The three parameters are a, b, and c:
“b” is the y-intercept (inverse deadband), and
(a,c) are the coordinates of the point at which the slope changes
Yesterday I gave this to one of my programmers to put into our LabVIEW code, as a sort of a warm-up exercise. An added bonus was making it a sub-vi to plug into future code.
There is a difference in driving, though perhaps not enough to change a good driver with careful joystick control. We didn’t test it fully however.
A suggetion that simplifies changing “a” from rewriting code to letting the driver change it on the fly: use the thumb-thingie on the KOP joystick (it’s at the base in the front and is known as axis3). It’s range is -1 to +1, but with simple math can be converted to 0 to +1.
If you use the one with 2 tunable parameters, you could use three buttons to tune the two parameters: one button to bump parameter “a” up/down; one button to bump parameter “b” up/down; and a third button to select up/down.
Oh dear, I’m way behind, aren’t I? We were using the original y = a(x^3) + (1-a)x formula. That “2parm” looks interesting for Monday’s programming session.
I think we might be running out of joystick buttons. We’ve got 2 buttons already for switching gear speed up and down – yet another parameter in the mix, as “Full cubic” in first gear is really slow.

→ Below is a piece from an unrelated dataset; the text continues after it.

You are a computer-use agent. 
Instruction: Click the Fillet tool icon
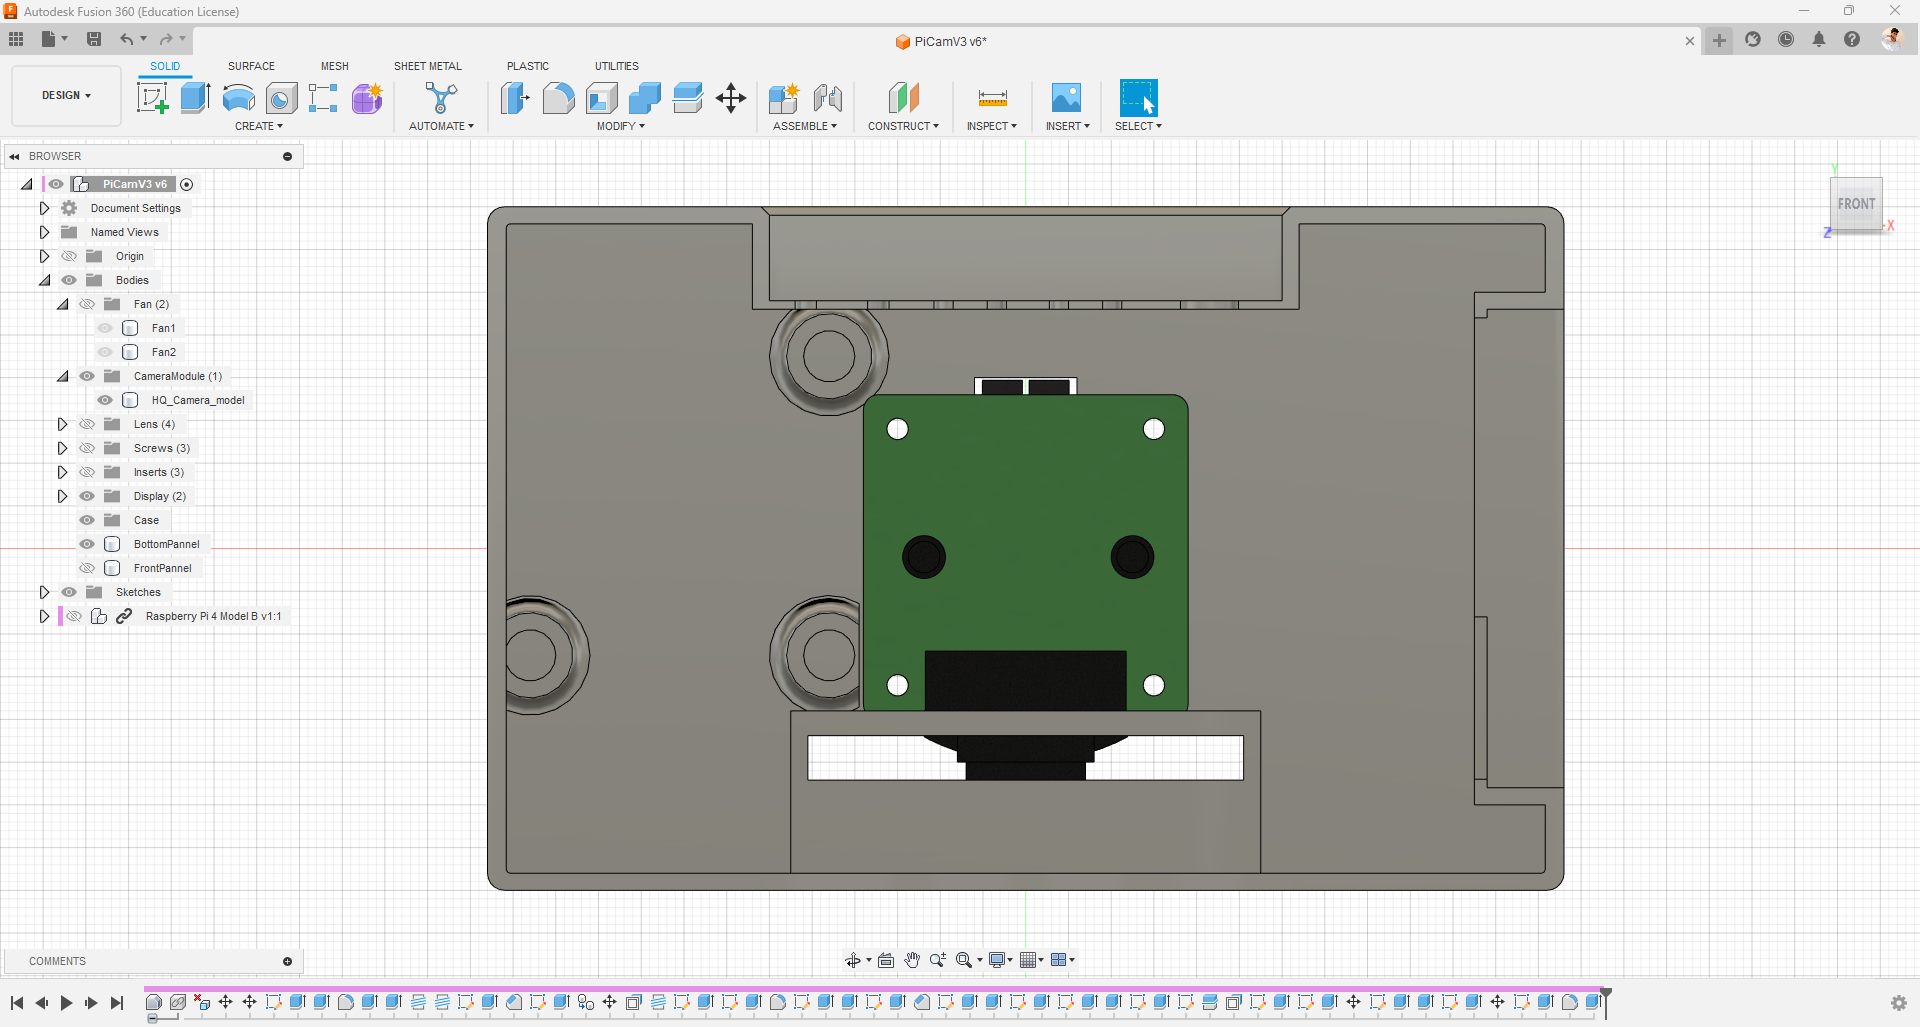tap(558, 98)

Another thing I might mention is that we are changing only the “forward/backward” axis of the joystick, and the “left/right” axis is not being changed. (The robot is a standard drive left/right sides.) General thought of the group is that this gives full turning power always.
Perhaps this is the result of a misunderstanding. Just to be clear: You would still have “full turning power” if you used this sensitivity adjustment for the turn axis.
Look carefully at the figures and the associated narrative. This filter does not reduce the maximum available output. It just changes the response curve to reduce the gain for small commands. The maximum output of the filter is +/-1 regardless of the values selected for the tuning parameters.
What kind of drivetrain are you using, and what type of driver interface?
This probably should go in another paper, but it helps handling a lot if you get some speed vs PWM data, and then curve fit it so that you can convert the nonlinear response of the Victors to a nicer linear response. I ended up using a 7th order polynomial last year to do that, and it helped quite a bit.